## WHAT TO WORK ON
Reproduce only the lines that run from the line containing "Location (426, 282)" to the end of the entries below, exactly as they stand.

## LISTED ENTRIES
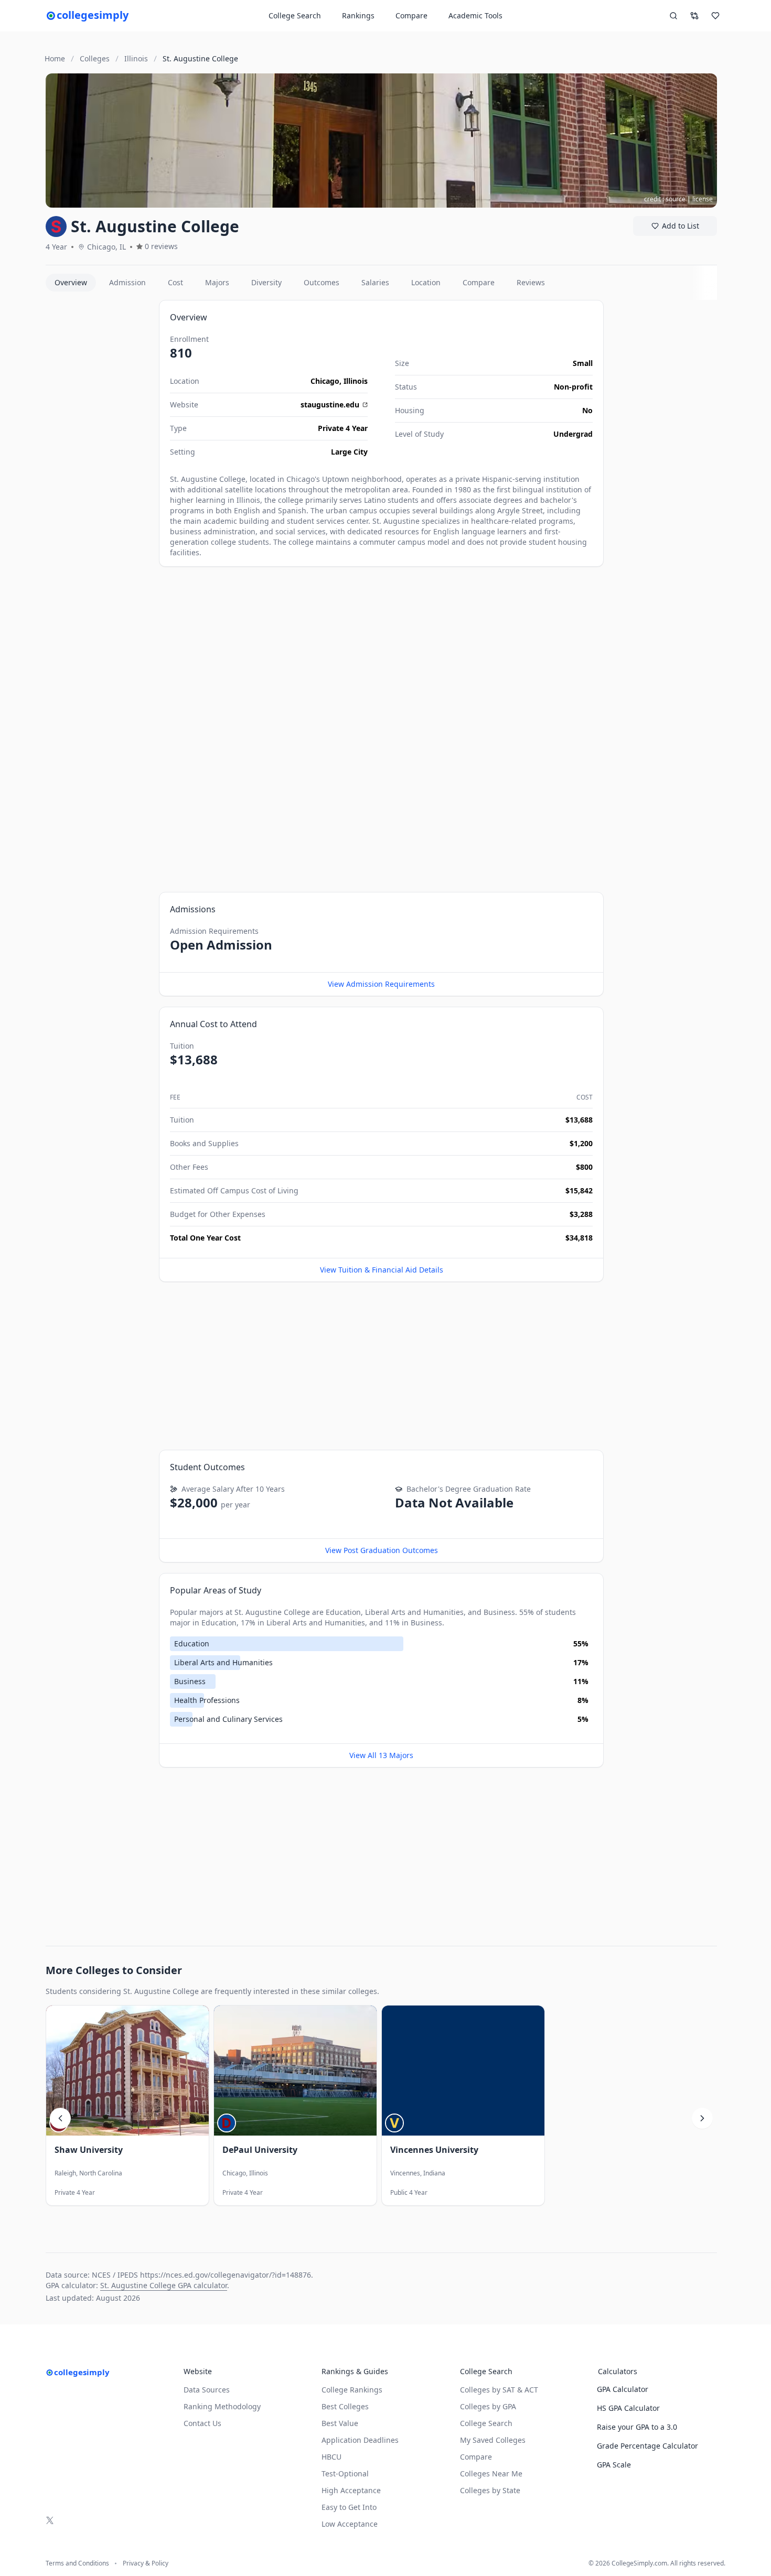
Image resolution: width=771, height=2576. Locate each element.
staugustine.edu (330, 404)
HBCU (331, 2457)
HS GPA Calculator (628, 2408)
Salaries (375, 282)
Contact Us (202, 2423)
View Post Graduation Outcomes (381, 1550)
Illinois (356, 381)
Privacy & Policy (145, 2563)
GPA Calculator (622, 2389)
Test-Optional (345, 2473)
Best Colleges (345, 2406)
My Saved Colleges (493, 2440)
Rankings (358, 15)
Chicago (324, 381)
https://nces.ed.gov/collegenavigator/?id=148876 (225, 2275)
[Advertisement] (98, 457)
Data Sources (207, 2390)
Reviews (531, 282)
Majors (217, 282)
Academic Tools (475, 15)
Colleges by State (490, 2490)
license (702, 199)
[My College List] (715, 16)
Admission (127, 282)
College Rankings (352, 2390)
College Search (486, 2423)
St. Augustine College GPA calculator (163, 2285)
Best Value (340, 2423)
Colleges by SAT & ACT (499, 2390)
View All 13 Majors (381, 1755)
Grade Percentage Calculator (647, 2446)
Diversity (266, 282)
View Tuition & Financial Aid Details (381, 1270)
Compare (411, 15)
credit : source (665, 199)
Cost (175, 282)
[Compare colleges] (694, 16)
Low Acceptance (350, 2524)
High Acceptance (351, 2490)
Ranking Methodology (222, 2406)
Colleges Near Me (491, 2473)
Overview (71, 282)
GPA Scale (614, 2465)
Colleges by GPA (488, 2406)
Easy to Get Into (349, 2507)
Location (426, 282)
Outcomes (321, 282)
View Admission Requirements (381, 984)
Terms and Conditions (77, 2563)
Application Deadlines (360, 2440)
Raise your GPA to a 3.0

## TASK SOLUTION
Location (426, 282)
Outcomes (321, 282)
View Admission Requirements (381, 984)
Terms and Conditions (77, 2563)
Application Deadlines (360, 2440)
Raise your GPA to a 3.0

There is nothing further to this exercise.